*Entries supplied*
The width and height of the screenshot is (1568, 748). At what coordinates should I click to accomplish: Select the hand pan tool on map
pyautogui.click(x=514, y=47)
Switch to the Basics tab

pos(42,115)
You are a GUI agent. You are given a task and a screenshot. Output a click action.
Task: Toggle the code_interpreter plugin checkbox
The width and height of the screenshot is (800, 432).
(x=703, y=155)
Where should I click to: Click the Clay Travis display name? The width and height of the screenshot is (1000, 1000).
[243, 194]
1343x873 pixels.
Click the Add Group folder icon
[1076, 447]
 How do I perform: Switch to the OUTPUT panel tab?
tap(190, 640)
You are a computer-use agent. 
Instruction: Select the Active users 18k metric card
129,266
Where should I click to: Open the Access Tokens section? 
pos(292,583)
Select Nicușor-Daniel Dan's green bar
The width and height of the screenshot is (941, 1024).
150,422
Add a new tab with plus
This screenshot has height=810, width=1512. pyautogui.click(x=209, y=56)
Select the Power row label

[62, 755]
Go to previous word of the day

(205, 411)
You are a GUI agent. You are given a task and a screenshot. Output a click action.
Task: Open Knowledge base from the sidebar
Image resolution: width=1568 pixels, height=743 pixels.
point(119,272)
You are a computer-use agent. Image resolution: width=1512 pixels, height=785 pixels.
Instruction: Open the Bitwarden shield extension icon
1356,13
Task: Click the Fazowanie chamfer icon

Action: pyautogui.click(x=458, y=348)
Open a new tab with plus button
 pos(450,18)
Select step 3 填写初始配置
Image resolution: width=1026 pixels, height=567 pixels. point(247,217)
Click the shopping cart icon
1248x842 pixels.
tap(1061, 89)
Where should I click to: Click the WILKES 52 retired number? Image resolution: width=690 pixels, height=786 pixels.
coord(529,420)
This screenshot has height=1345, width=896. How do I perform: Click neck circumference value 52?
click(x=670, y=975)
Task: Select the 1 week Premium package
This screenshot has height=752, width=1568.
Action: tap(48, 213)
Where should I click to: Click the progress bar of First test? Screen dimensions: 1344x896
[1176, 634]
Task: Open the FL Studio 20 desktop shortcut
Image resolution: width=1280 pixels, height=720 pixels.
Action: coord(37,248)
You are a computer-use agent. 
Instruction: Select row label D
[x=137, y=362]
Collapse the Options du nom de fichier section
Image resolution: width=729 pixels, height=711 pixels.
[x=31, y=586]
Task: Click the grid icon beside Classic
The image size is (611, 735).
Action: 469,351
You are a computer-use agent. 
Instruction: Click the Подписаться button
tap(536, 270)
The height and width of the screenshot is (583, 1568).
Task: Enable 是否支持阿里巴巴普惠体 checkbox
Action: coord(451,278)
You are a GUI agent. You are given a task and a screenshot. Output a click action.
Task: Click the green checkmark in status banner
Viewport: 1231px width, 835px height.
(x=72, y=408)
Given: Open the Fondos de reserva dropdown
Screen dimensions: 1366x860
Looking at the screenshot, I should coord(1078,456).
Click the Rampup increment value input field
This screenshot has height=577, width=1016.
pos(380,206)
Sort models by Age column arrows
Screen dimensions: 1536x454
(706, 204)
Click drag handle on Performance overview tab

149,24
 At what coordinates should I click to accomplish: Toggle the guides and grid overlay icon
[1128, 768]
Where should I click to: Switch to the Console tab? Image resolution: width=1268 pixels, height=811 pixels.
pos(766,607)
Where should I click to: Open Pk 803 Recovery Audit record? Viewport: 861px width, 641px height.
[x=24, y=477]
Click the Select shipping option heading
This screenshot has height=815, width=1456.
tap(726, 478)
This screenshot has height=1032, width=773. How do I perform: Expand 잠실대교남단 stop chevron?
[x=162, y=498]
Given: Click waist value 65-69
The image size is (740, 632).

*Task statement*
All lines from the one that contains "This screenshot has height=1032, width=773." through the end of the material are to be quoted exactly, with both ends included.

*Written answer*
This screenshot has height=1032, width=773. How do I perform: Expand 잠실대교남단 stop chevron?
[x=162, y=498]
Given: Click waist value 65-69
The image size is (740, 632).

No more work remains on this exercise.